FBM KLCI poised to breach 1,600 points


PETALING JAYA: It is not impossible for Malaysia’s benchmark index to bounce back to the 1,600-point psychological level within the next six months, according to analysts.

While FBM KLCI has declined to 1,451.48 points as of yesterday, analysts said an improvement in market sentiment amid a continued recovery in the economy would help Malaysian stocks to stage a rebound.

Hong Leong Investment Bank (HLIB) Research expects the FBM KLCI to hit 1,610 points by end-2022.

To achieve this, the index needs to jump by over 158 points or almost 11% from yesterday’s closing level in the second half of 2022.

“While we acknowledge strong headwinds are blowing from a possible United States “hard landing” into a recession, we feel that current battered valuations on the local bourse offers some solace for nibbling – forward price-to-earnings ratio and trailing price-to-book value ratio have hit a five-year low (excluding the initial Covid-19 crash in March 2020 for the latter).

“In addition, with a sustained reopening for Malaysia, we believe the country is now on a stronger footing than it was during the 2020-2021 Covid-19 pandemic which was marred by the unpredictability of lockdowns.

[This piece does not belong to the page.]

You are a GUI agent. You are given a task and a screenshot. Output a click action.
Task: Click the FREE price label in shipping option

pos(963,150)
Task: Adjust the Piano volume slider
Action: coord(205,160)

Vincent Lau, head of equity sales of Rakuten Trade, told StarBiz that the research house projected FBM KLCI to reach 1,630 points by end-2022.Vincent Lau, head of equity sales of Rakuten Trade, told StarBiz that the research house projected FBM KLCI to reach 1,630 points by end-2022.

“Rating agency S&P’s recent revision of Malaysia’s long term sovereign credit outlook from ‘negative’ to ‘stable’ is testament to this view,” it said in a note yesterday.

Vincent Lau, head of equity sales of Rakuten Trade, told StarBiz that the research house projected FBM KLCI to reach 1,630 points by end-2022.

“We have not revised the target so far.

“It is possible for the benchmark index to bounce back, on the back of the second and third-quarter result seasons that should do better,” he said.

Lau said that the country’s economic reopening is expected to spur corporate earnings growth, which should help improve market sentiment that is currently dampened by fear of potential recession.

“Valuations of many stocks are fairly cheap compared to previous years. This creates opportunities for investors to buy securities at a more attractive price.

“In addition, some of the cash from the withdrawals from the Employees Provident Fund could be invested into equities. So, this should help support sentiment as well,” he said.

While analysts have a rather positive outlook on the stock market, the equities universe would have to navigate through challenges.

HLIB Research noted that market headwinds remain aplenty.

Nevertheless, it said Malaysia’s economic recovery remained favourable in the first half of 2022. It has also upgraded Malaysia’s gross domestic product forecast for 2022 to 5.9%.

“We won’t deny, there isn’t a shortage of market-spooking headwinds – however, it is imperative to delve beyond the headlines.

“Despite the onslaught of war and China’s lockdowns in the first quarter of 2022, supply chain disruption indicators (though elevated), haven’t worsened, with some in fact easing, suggesting these woes are past the peak.

“While still tough to imagine how (or when) the Russia-Ukraine conflict will end, Malaysia (and Asean) remains relatively more insulated from this compared to the developed West,” the research house said.

On the global race to hike interest rates to tame inflation, HLIB Research said the market could likely stomach higher rates.

It pointed out that the last notable overnight policy rate upcycle in Malaysia happened in 2010, where rates were raised from 2.00% to 2.75%.

“Despite the rate upcycle, the FBM KLCI gained 19.3% that year, spearheaded by the index heavyweight banking sector (Bursa Malaysia Financial Services Index: up 25.4%),” it said.

Looking ahead, HLIB Research is bullish on a total of 11 sectors.

It assigned “overweight” ratings on aviation, brewery, gaming, healthcare, media, oil and gas, plantation, banking, technology, utilities and wood manufacturing.

“Our sole ‘underweight’ rating is on gloves as we believe it will still be difficult for them to fully pass on higher costs given competition from China, in addition to the risk of dropping out of the FBM KLCI,” the research house said.

Meanwhile, Rakuten Trade’s Lau said investors should consider stocks in the recovery-play theme and in the technology sector for the second half of 2022.

“While technology stocks have declined in the past several months, their valuations are more attractive and they should have a strong growth in earnings at least for the one to two years,” he added.